*** Begin section ***

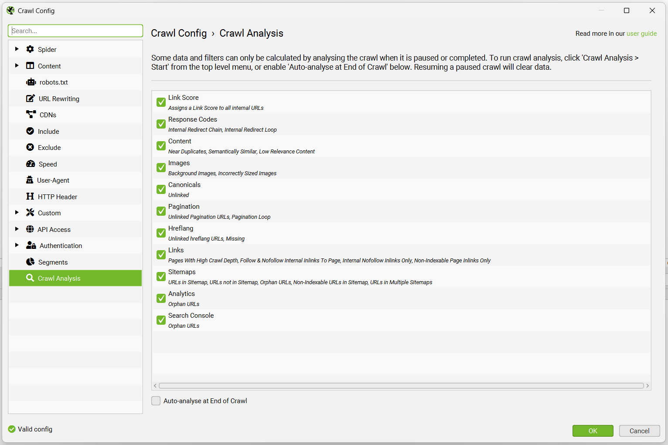Select the Crawl Analysis magnifier icon
668x445 pixels.
click(x=30, y=278)
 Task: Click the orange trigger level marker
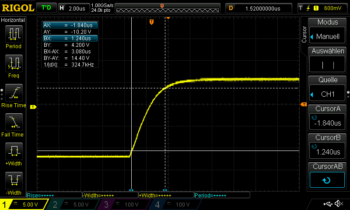[303, 104]
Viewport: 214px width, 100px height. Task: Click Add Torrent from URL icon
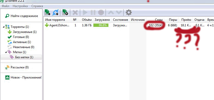[56, 12]
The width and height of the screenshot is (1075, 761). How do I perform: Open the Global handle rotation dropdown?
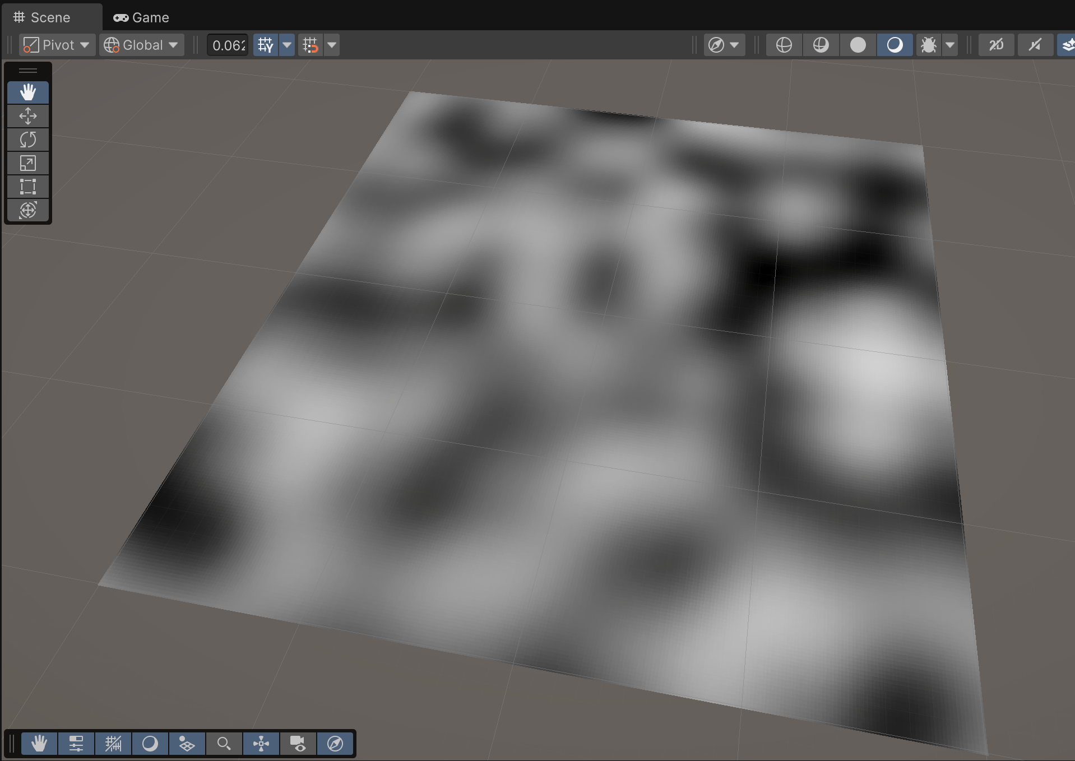[141, 45]
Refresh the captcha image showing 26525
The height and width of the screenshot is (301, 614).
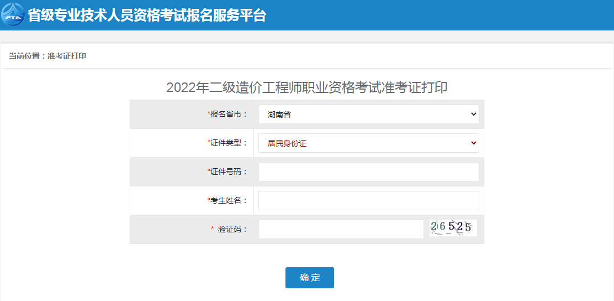tap(453, 228)
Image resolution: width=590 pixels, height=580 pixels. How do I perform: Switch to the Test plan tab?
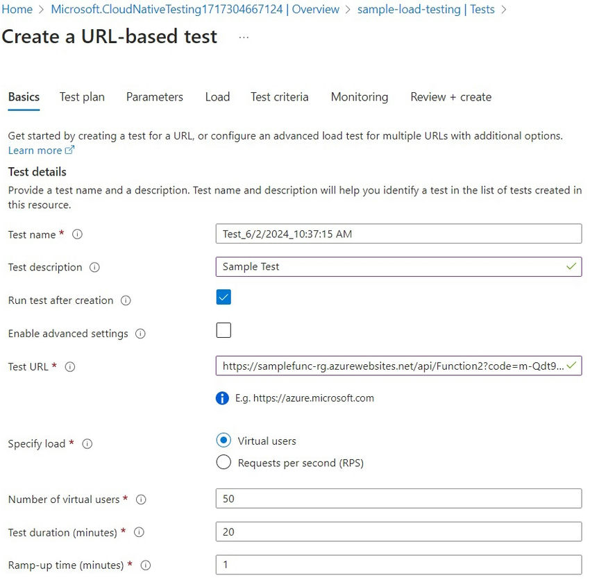coord(82,97)
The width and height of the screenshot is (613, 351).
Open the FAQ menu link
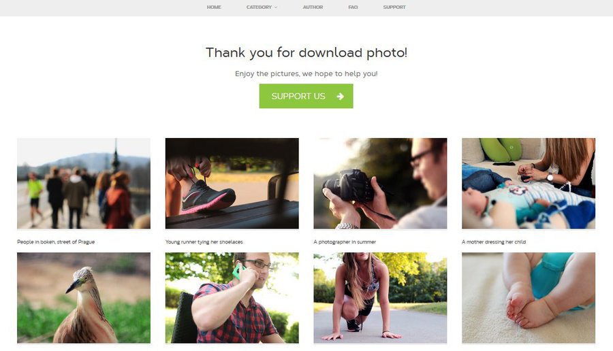tap(353, 7)
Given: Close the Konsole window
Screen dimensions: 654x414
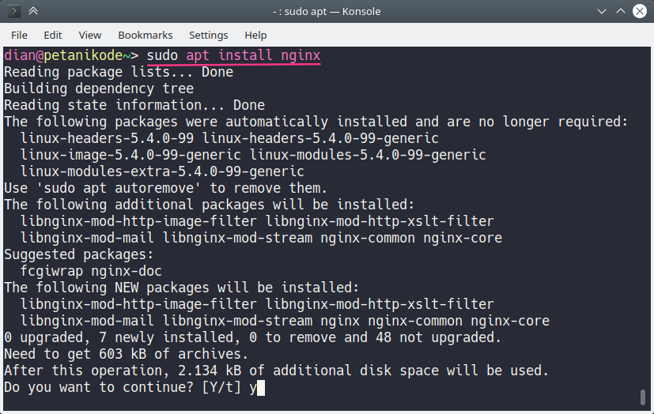Looking at the screenshot, I should 640,11.
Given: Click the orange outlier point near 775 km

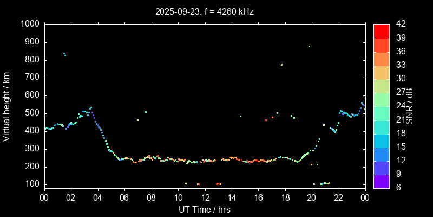Looking at the screenshot, I should [x=281, y=65].
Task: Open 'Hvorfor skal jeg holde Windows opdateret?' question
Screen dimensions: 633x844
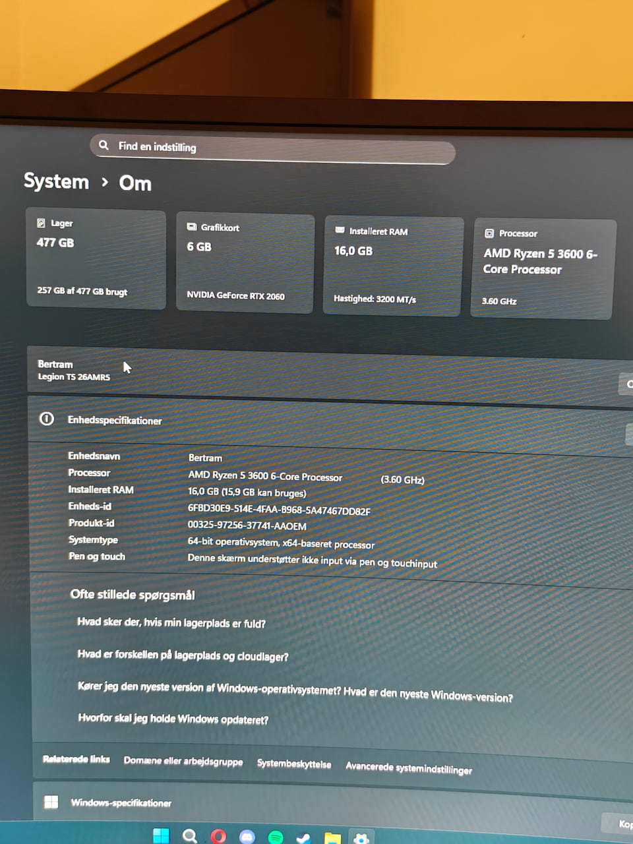Action: click(173, 719)
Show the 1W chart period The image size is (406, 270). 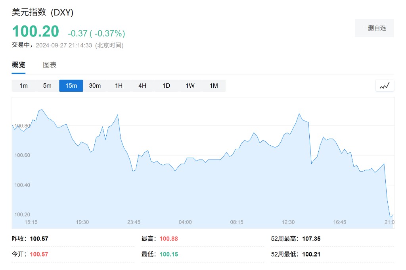(190, 86)
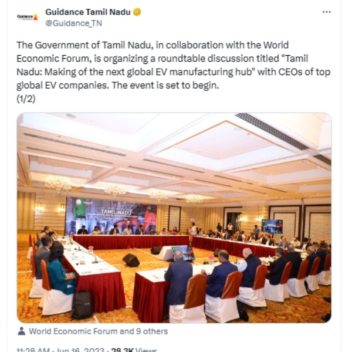This screenshot has width=352, height=352.
Task: Click the floor speaker monitor in photo
Action: [131, 260]
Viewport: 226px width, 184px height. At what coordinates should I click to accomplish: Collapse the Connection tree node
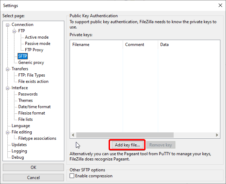point(8,25)
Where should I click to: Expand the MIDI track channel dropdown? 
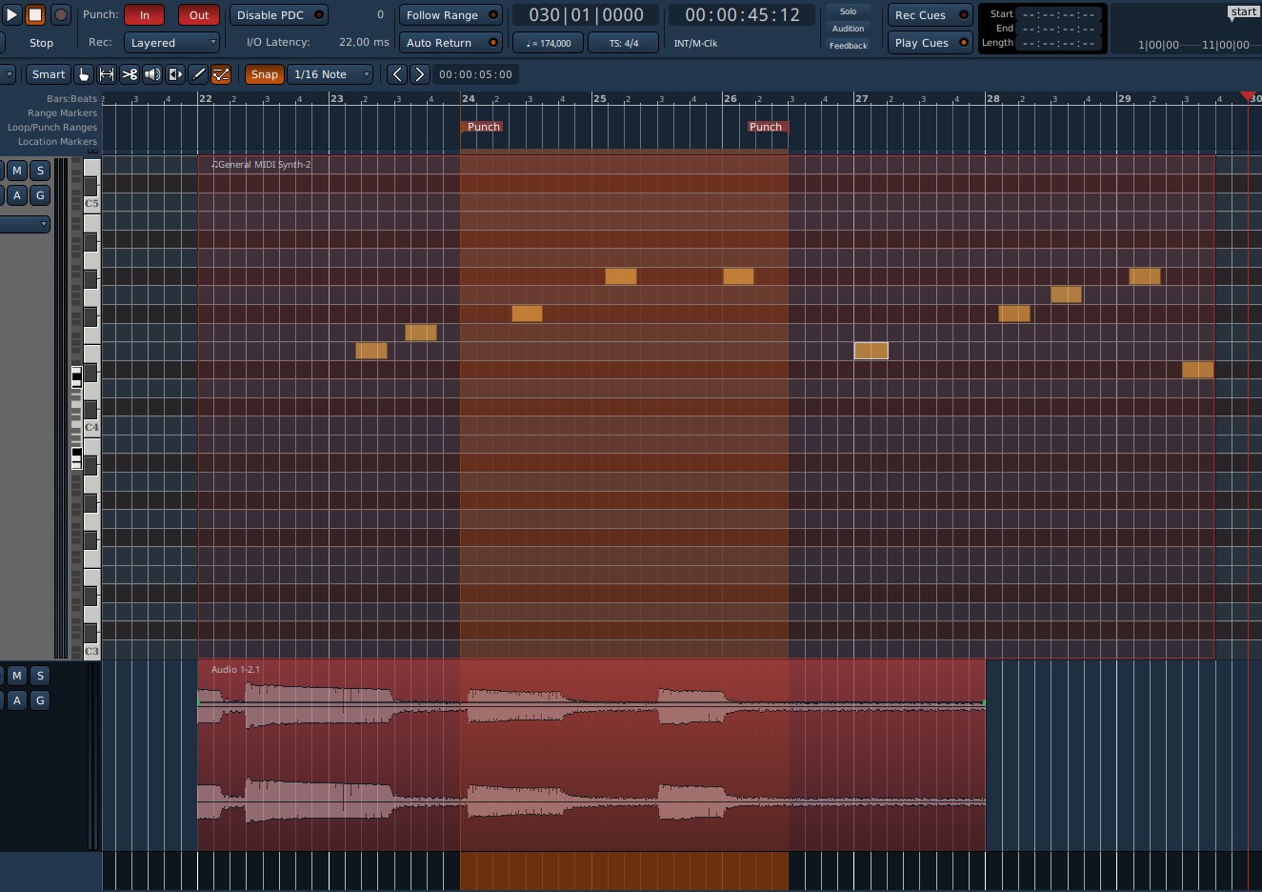click(x=26, y=224)
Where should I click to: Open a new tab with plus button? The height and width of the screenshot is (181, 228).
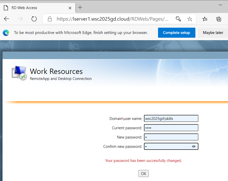(80, 8)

*** End section ***

= INSTRUCTIONS TO FOLLOW =
Nothing but the lines from the line containing "Where should I click to: Open" through the last line of the records above should be written out, exactly and without the pictures.

= YOUR RESPONSE =
Where should I click to: Open a new tab with plus button? The height and width of the screenshot is (181, 228).
(80, 8)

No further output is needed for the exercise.